### GIVEN PASSAGE
========

This past weekend, during the annual SXSW Festival in Austin, Los Angeles Mayor Eric Garcetti led a conversation on “LA and the Innovation Economy.” In his pitch to the tech-savvy audience, Mayor Garcetti consistently emphasized Los Angeles’s role as a capitol of creativity and innovation that aspiring entrepreneurs should consider calling home. Key to Garcetti’s story about Los Angeles was the growing, symbiotic relationship shared by content creators and the tech community. 

The Mayor stated that in L.A., “Content and tech are colliding unlike anywhere on the face of this earth.” He continued to elaborate on the convergence between tech and content, adding, “It’s happening all over L.A.”

True to Garcetti’s description, L.A. is a hotbed for productions that drive online growth, benefitting consumers nationwide. Right now there are more than 100 legitimate platforms in the U.S. for watching movies and TV shows online, including services such as Netflix, Hulu, HBO Go, Vudu, Crackle, and Amazon Prime, just to name a few.

Audiences are using these services to consume movies and TV shows at incredible rates. In fact, a recent Nielsen report details that more than four in ten American households subscribe to one of these services. In the United States and in 2013 alone, consumers used those services to legitimately access more than 5.7 billion films and 56 billion TV episodes. Moviegoers even tend to own more key technology products – from tablets and laptops to smartphones – than the general population. Over two-thirds of all frequent moviegoers (73%) own at least four different types of key technology, which is higher than average for the adult population (55%).

========

### DATA PROVIDED
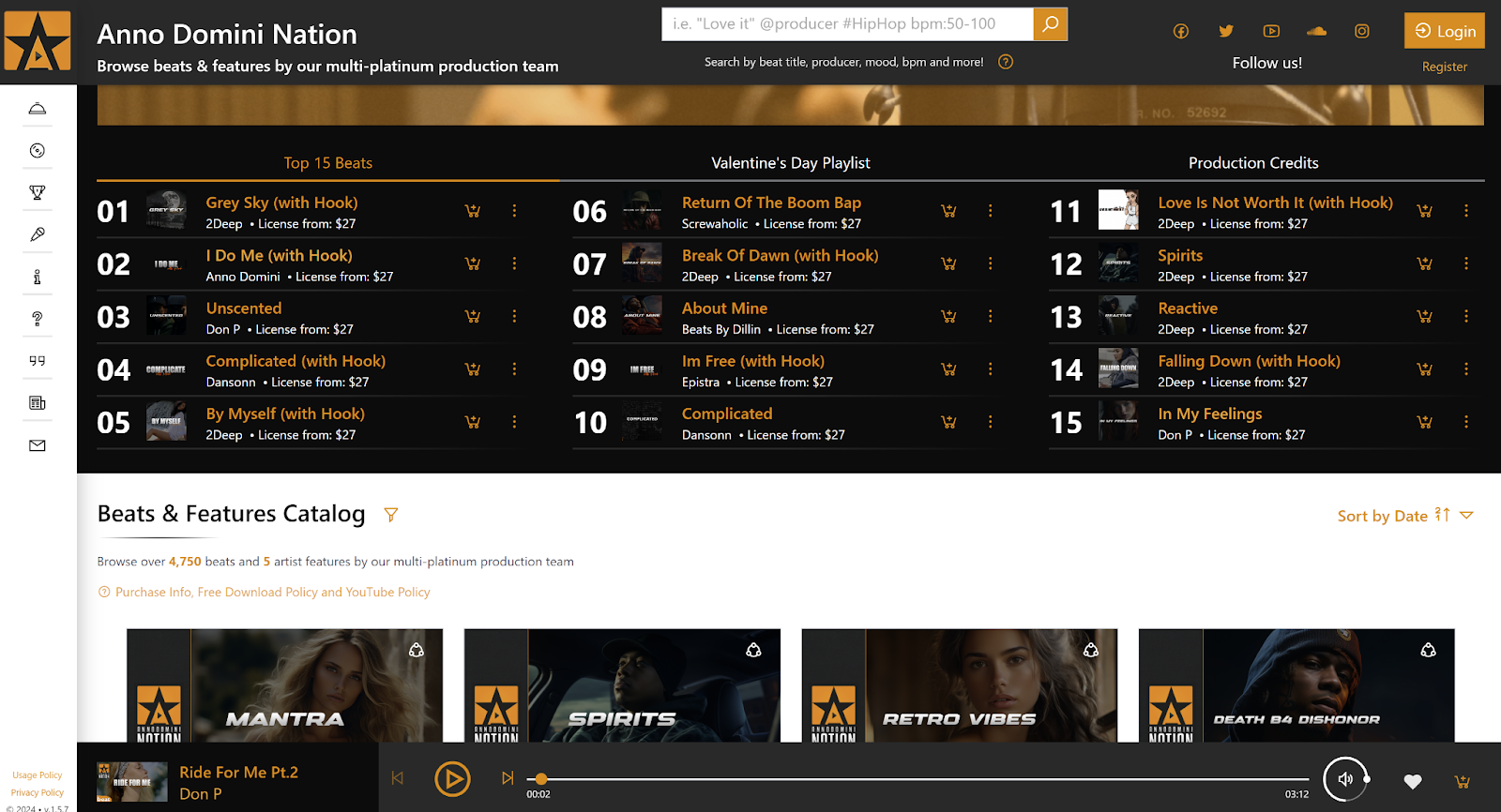Open Purchase Info and YouTube Policy link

========

### TASK DIRECTIONS
Render this sentence from the SXSW passage above in Spanish: "True to Garcetti’s description, L.A. is a hotbed for productions that drive online growth, benefitting consumers nationwide."

### REPLY TO THE TASK
Fiel a la descripción de Garcetti, L.A. es un semillero de producciones que impulsan el crecimiento en línea y benefician a los consumidores de todo el país.